The Vietnamese pond turtle or Annam leaf turtle (Mauremys annamensis) is a species of turtle in the family Geoemydidae.

It can be distinguished from its relatives by its color pattern: the head is dark with three or four yellow stripes down the side. The plastron (belly shield) is firmly attached, yellow or orange, with a black blotch on each scute.

Endemic to a small area in central Vietnam, it was reportedly abundant in the 1930s, but all field surveys after 1941 had failed to locate any individuals in the wild. As it was occasionally seen traded as food, it was not yet extinct in the wild however.

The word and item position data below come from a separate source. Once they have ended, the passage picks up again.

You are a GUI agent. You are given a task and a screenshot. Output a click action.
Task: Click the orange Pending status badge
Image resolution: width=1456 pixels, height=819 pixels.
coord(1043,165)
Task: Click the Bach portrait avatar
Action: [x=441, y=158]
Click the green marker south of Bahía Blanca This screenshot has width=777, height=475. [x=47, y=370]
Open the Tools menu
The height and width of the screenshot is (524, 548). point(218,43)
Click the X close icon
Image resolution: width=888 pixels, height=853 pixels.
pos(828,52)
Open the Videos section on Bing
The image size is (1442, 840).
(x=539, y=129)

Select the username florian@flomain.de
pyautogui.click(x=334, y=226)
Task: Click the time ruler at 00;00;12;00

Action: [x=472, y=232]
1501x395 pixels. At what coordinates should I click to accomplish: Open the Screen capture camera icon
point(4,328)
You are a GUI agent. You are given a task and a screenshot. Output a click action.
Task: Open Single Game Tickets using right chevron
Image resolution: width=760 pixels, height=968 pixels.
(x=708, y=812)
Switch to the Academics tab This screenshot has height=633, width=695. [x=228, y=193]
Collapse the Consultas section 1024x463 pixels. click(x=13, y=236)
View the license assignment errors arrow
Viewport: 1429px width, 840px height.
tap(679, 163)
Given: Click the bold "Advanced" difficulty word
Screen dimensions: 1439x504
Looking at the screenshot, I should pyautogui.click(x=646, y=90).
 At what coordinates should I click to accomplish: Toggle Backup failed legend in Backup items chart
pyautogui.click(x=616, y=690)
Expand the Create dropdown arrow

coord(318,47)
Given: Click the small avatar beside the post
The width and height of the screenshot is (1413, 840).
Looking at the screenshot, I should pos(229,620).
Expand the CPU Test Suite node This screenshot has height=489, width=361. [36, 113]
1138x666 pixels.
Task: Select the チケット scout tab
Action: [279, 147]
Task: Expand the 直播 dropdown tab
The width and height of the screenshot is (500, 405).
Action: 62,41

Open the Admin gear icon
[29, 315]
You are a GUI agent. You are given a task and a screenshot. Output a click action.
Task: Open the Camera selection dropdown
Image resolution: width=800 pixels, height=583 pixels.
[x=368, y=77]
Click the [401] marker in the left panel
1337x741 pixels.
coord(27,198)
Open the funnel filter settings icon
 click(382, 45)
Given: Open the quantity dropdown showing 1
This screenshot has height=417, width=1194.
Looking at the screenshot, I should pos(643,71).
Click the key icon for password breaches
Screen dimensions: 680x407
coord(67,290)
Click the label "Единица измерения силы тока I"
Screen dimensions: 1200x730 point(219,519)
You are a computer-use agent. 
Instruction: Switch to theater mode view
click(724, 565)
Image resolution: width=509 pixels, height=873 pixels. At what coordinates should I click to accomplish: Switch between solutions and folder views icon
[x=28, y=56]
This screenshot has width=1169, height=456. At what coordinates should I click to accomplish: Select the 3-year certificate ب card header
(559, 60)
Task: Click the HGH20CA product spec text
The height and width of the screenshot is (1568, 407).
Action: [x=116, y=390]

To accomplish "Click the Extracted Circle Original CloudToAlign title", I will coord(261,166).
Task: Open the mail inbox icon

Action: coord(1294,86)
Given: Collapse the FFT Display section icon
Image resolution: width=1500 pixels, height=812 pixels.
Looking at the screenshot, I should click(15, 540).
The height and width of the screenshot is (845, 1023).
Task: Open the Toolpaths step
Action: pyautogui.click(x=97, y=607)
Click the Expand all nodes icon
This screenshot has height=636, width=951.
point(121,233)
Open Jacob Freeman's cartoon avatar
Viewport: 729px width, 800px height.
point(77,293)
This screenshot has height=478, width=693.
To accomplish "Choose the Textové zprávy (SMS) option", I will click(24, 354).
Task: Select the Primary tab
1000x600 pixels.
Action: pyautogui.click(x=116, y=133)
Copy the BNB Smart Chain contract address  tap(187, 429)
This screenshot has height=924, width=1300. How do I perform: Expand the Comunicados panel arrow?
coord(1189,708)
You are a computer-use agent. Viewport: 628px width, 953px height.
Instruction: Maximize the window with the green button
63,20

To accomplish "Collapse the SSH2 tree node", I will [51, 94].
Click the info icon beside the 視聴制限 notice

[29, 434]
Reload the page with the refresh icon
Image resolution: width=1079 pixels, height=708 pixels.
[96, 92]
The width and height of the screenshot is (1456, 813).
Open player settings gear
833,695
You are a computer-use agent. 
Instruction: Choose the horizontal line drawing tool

In 2006, a wild population of M. annamensis was found near Hội An in Quảng Nam Province. Despite its rarity, specimens have been observed for sale in China and Hong Kong, and have been illicitly imported into the USA. A small number are being captive-bred on Hainan Island in southern China, as well as at the Cuc Phuong Turtle Conservation Center located in Cúc Phương National Park in northern Vietnam. The species is nonetheless close to extinction in the wild, as illegal hunting seems to continue. Reintroduction programmes of captive bred specimens are currently in progress.

Hybridization with other Geoemydidae genera is known to occur. The species has produced hybrids with the Malayan box turtle in captivity. In addition, the supposed new species Ocadia glyphistoma has turned out to be the offspring of a male Chinese stripe-necked turtle and a female of the present species; it might have been taken from the wild or also have been captive-bred. Captive Vietnamese pond turtles - which are occasionally available to experienced hobbyists, under the auspices of the IUCN-coordinated captive-breeding program - must therefore never be housed with related species. Hybridization in the wild would not seem to constitute a major threat, as the two parent species of "Ocadia" × glyphistoma are not closely related, and the hybrids are thus likely to be sterile. However, with a species as rare as the Vietnamese pond turtle, more research into this issue is certainly necessary.